In the second, Teleflex vs. KSR, SCOTUS bitch-slapped CAFC, saying it had “interpreted “obviousness” in a rigid, narrow manner” inconsistent with Section 103. In other words, CAFC had been twisting the rules to suit its own purposes. SCOTUS said:
Section 103 forbids the issuance of a patent when “the differences between the subject matter sought to be patented and the prior art are such that the subject matter as a whole would have been obvious at the time of the invention was made to a person having ordinary skill in the art to which said subject matter pertains.”
SCOTUS didn't just tell CAFC to start applying the (well known) law, it lectured the patent establishment about why this law existed in the first place:
“Granting patent protection to advances that would occur in the ordinary course without real innovation retards progress,'' wrote Justice Anthony Kennedy.
The diversity of inventive pursuits and of modern technology counsels against confining the obviousness analysis by a formalistic conception of the words teaching, suggestion, and motivation, or by overemphasizing the importance of published articles and the explicit content of issued patents.

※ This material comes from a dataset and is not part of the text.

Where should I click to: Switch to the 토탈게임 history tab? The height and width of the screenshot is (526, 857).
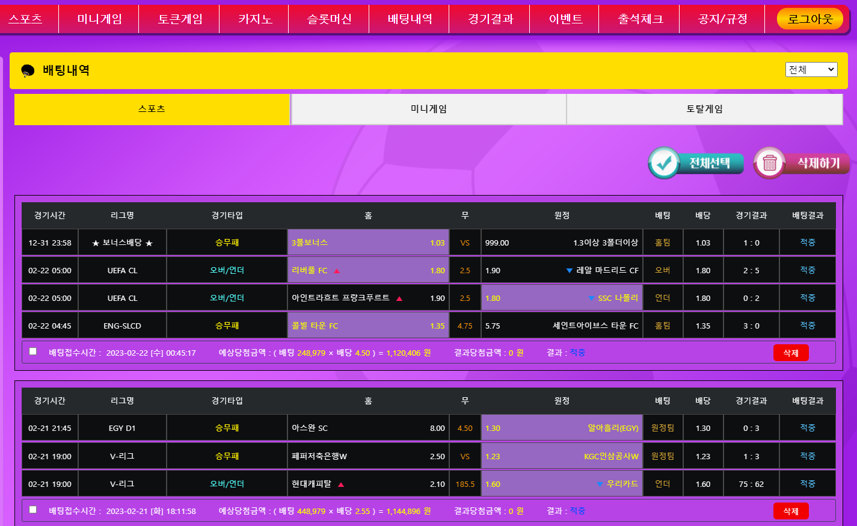pos(704,109)
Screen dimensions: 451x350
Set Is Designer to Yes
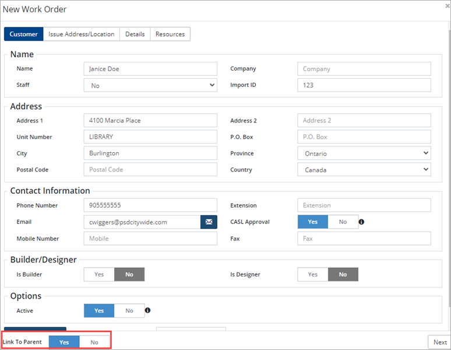[x=313, y=275]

In many fields there may be little discussion of obvious techniques or combinations, and market demand, rather than scientific literature, may often drive design trends.
In other words, people invent because they need to satisfy a market need, not because they want to publish scientific papers, and when the patent system starts to make its own rules, it retards progress.
Let me say that again, in bold, so no-one misses it.
Today, the US Supreme Court held, unanimously, that the specialised CAFC patent court had been bending patent law and as a consequence, retarding progress.
Now, why is this relevant to plans to create a single European patent court? Perhaps it's partly because the patent industry is firmly in control of patent policy in Europe, as it was in the US before these rare SCOTUS decisions. Perhaps it's because a single court means a single law, and the basis for that law is likely to be the twisted EPO interpretation of the EPC, an interpretation that over a fifteen years corrupted the essence of the patent convention until banned subject matter like software became a prime hunting for the patent lawyers. This happened in the States, no surprise it would happen here too.
But above all these reasons, the really terrifying aspect of the EPLA proposals is simply this: there is no equivalent to the US Supreme Court. Yes we have a European Court of Justice, but it is firmly excluded from any competence over the emerging EU patent system.
Think of it for a second… a system with all the flaws of the US system, and none of the correcting mechanisms. A lot of lawyers are going to make a killing in Europe's high-tech sector. High-five, it's Lawyers Gone Wild vol.16!!